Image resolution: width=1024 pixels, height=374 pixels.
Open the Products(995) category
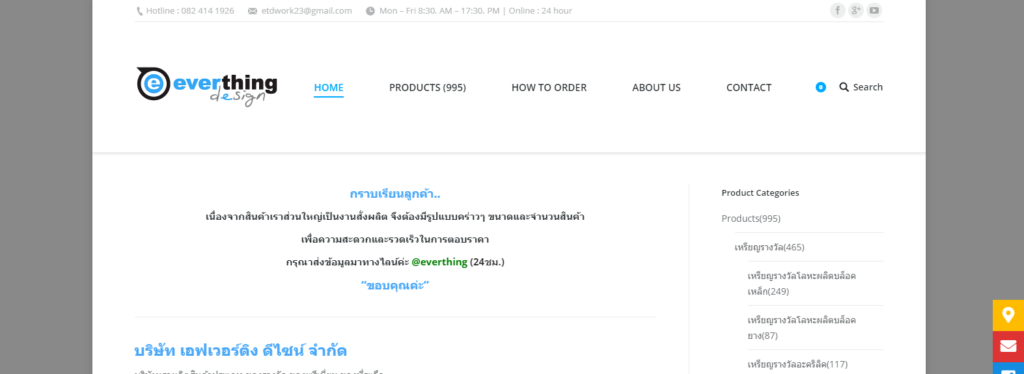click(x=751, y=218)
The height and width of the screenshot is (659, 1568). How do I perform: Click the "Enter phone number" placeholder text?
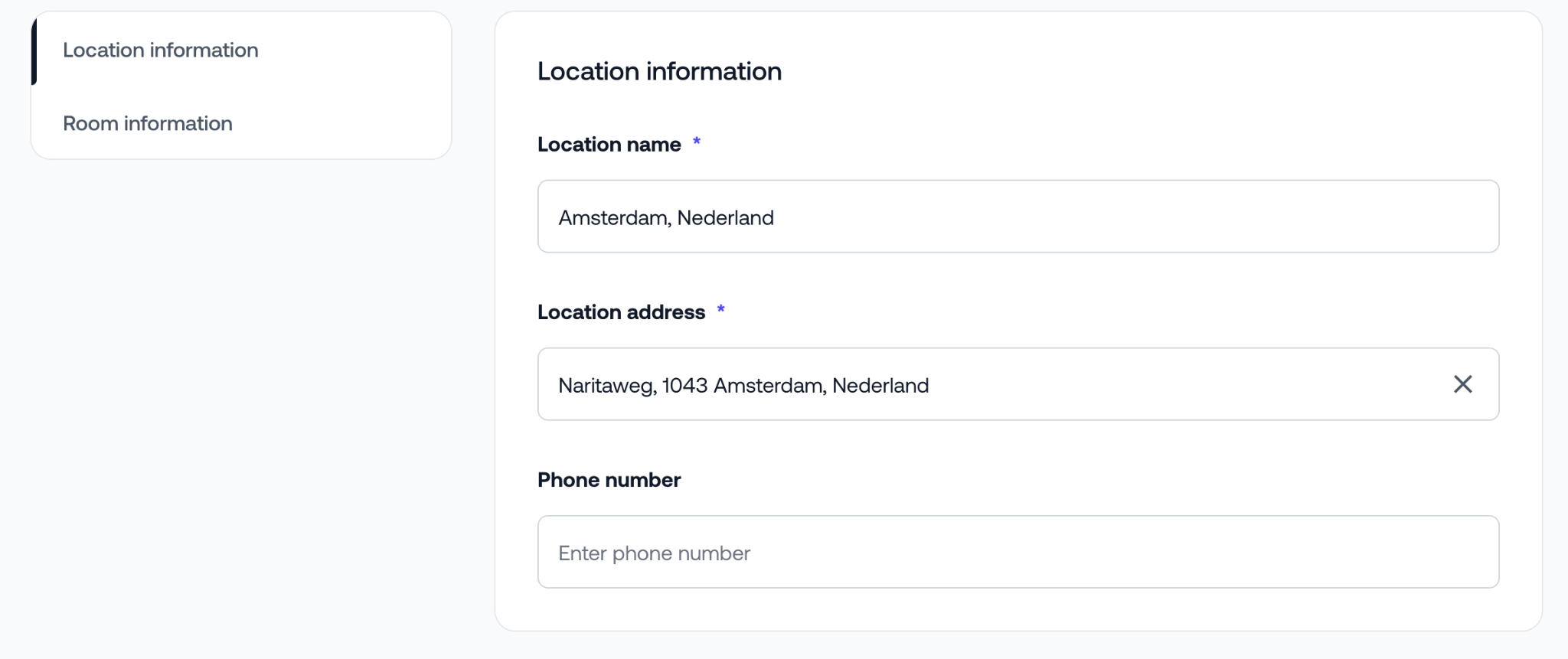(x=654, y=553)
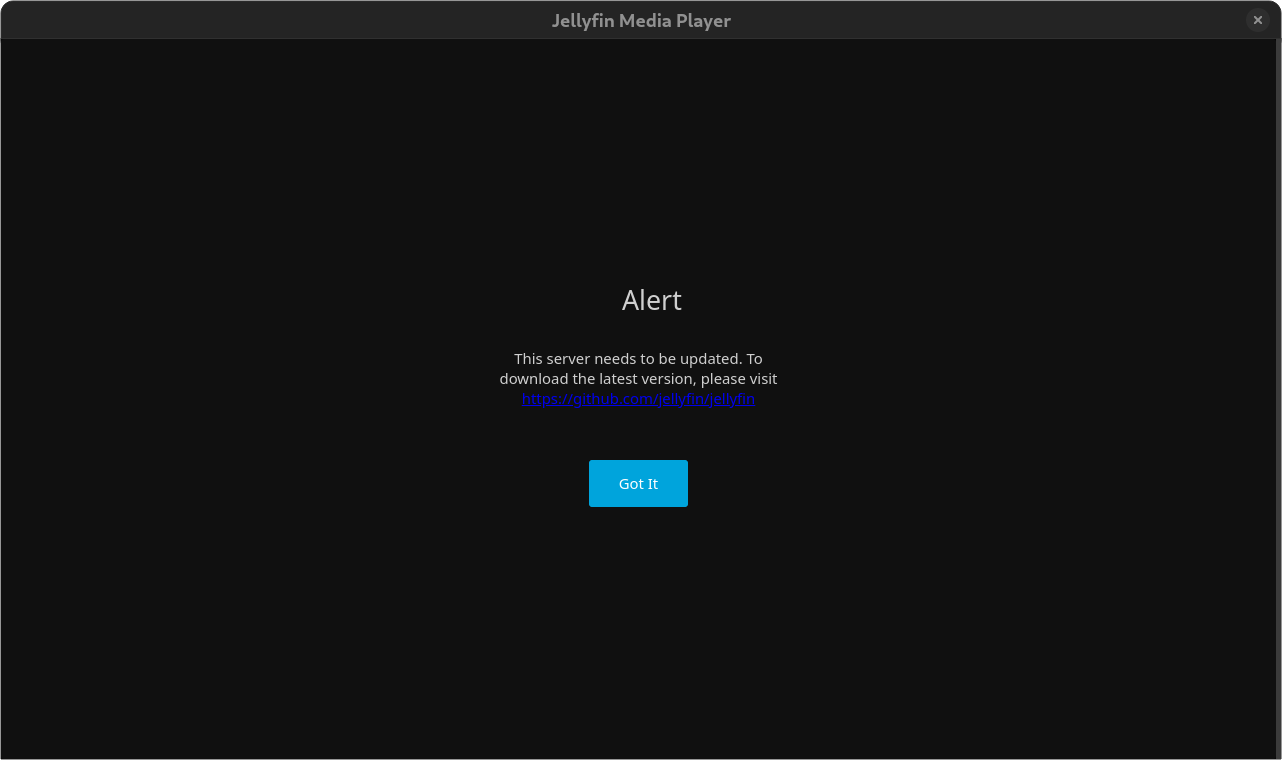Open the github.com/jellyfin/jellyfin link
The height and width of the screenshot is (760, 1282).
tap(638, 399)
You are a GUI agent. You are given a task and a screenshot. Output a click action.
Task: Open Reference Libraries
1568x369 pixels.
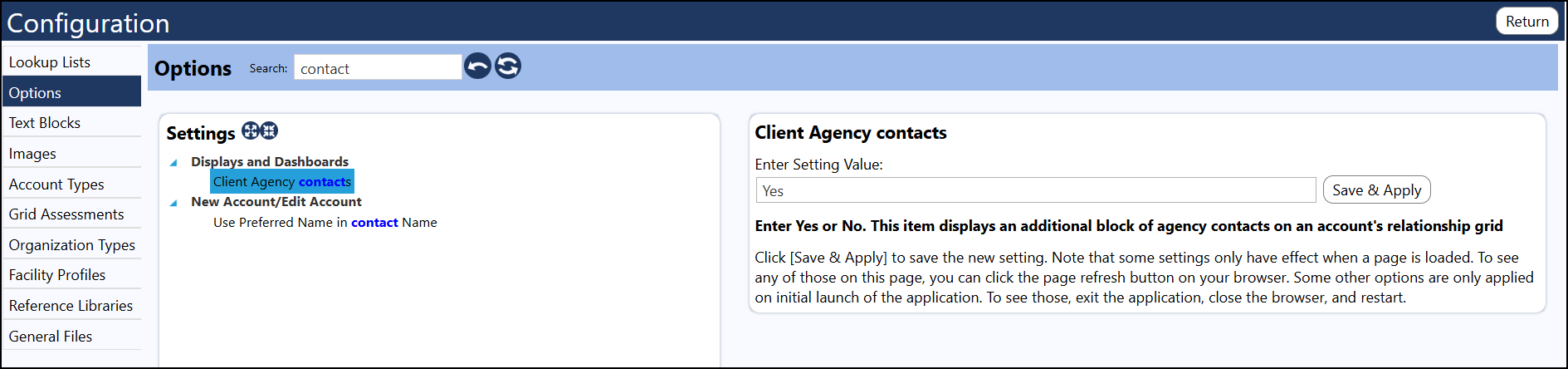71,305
──────
**WORK TO BE COMPLETED**
Print every entry above verbatim but drop the images.

**SOLUTION TO THE EXERCISE**
Image resolution: width=1024 pixels, height=374 pixels.
Open the Products(995) category
click(x=751, y=218)
The height and width of the screenshot is (659, 1568). How do I perform: Click the "Enter phone number" placeholder text?
(x=654, y=553)
Open the github.com/jellyfin/jellyfin link
The height and width of the screenshot is (760, 1282).
tap(638, 399)
You are a GUI agent. You are given a task and a screenshot. Output a click action.
Task: Open Reference Libraries
1568x369 pixels.
71,305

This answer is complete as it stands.